## DESCRIPTION OF THE TASK:
Rewrite the listing below as a JSON list of strings, one string per line and no blank lines, starting at the line with "Given: Click the démarrer Start button" and ending with the line with "The height and", both lines included.

## GIVEN RECORDS:
--- --- ---

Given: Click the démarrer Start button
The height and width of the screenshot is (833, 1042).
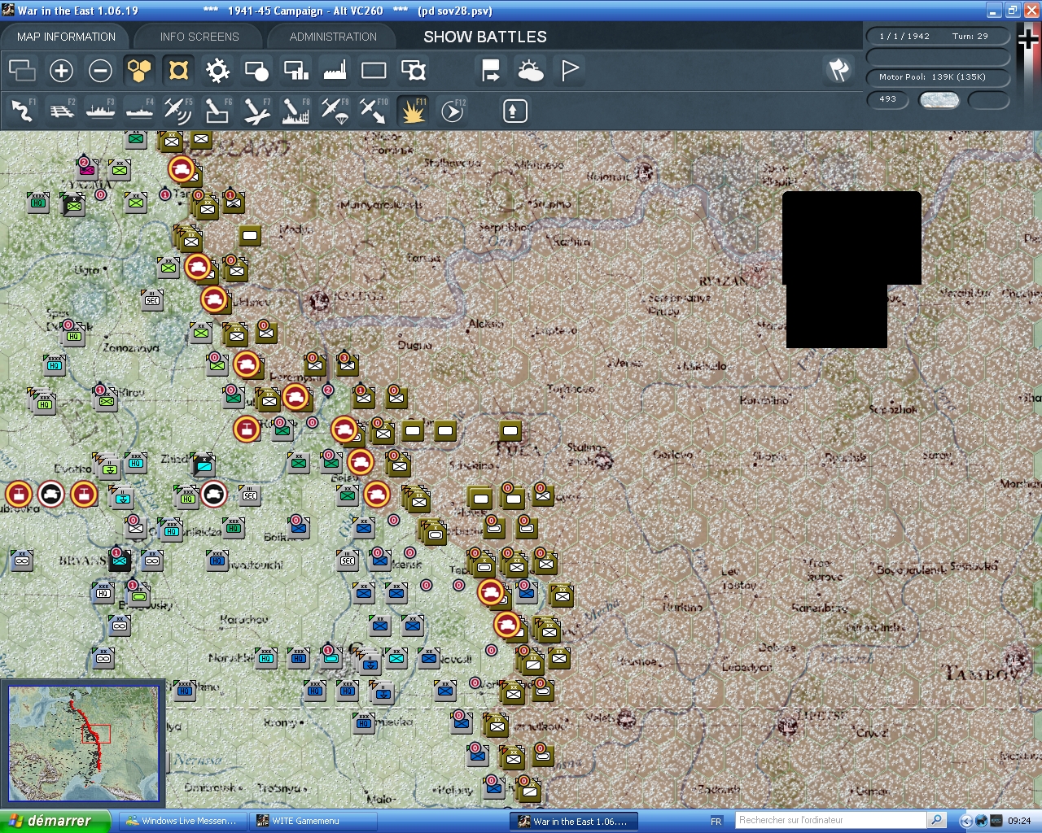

--- --- ---

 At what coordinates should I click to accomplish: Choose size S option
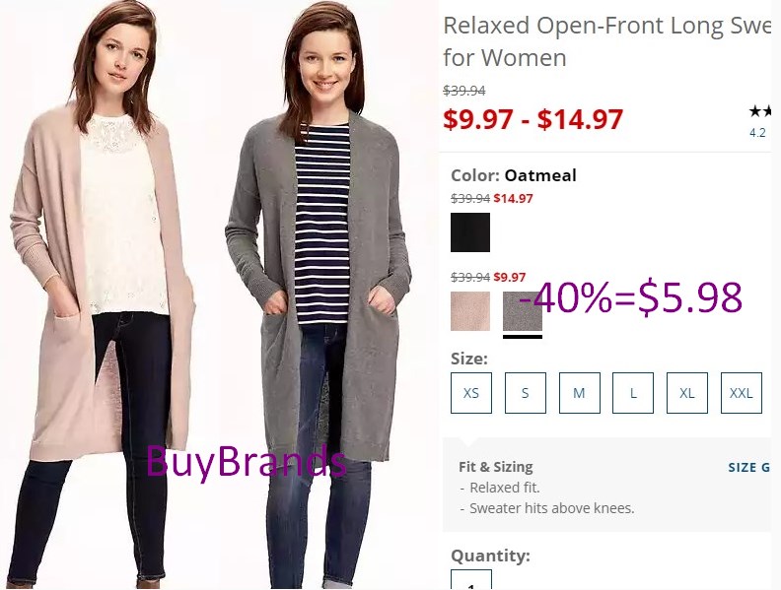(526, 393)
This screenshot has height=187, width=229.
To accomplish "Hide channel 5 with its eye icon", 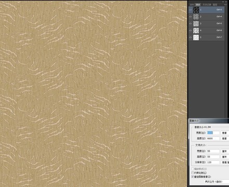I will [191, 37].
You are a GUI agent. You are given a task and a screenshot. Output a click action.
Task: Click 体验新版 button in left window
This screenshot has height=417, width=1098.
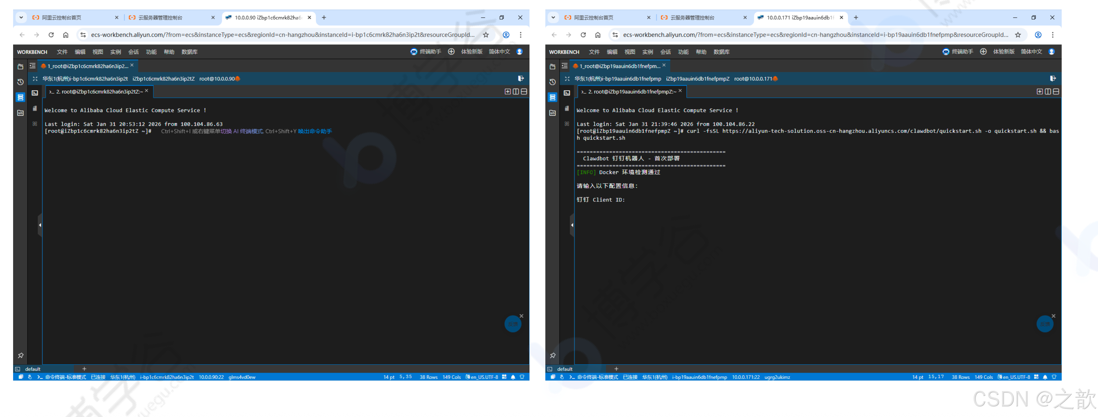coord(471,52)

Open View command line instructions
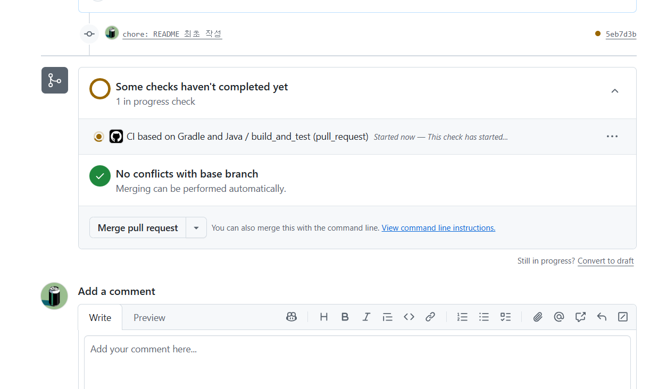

--- --- ---

## TASK RESPONSE:
[
  "Given: Click the démarrer Start button",
  "The height and width of the screenshot is (833, 1042)."
]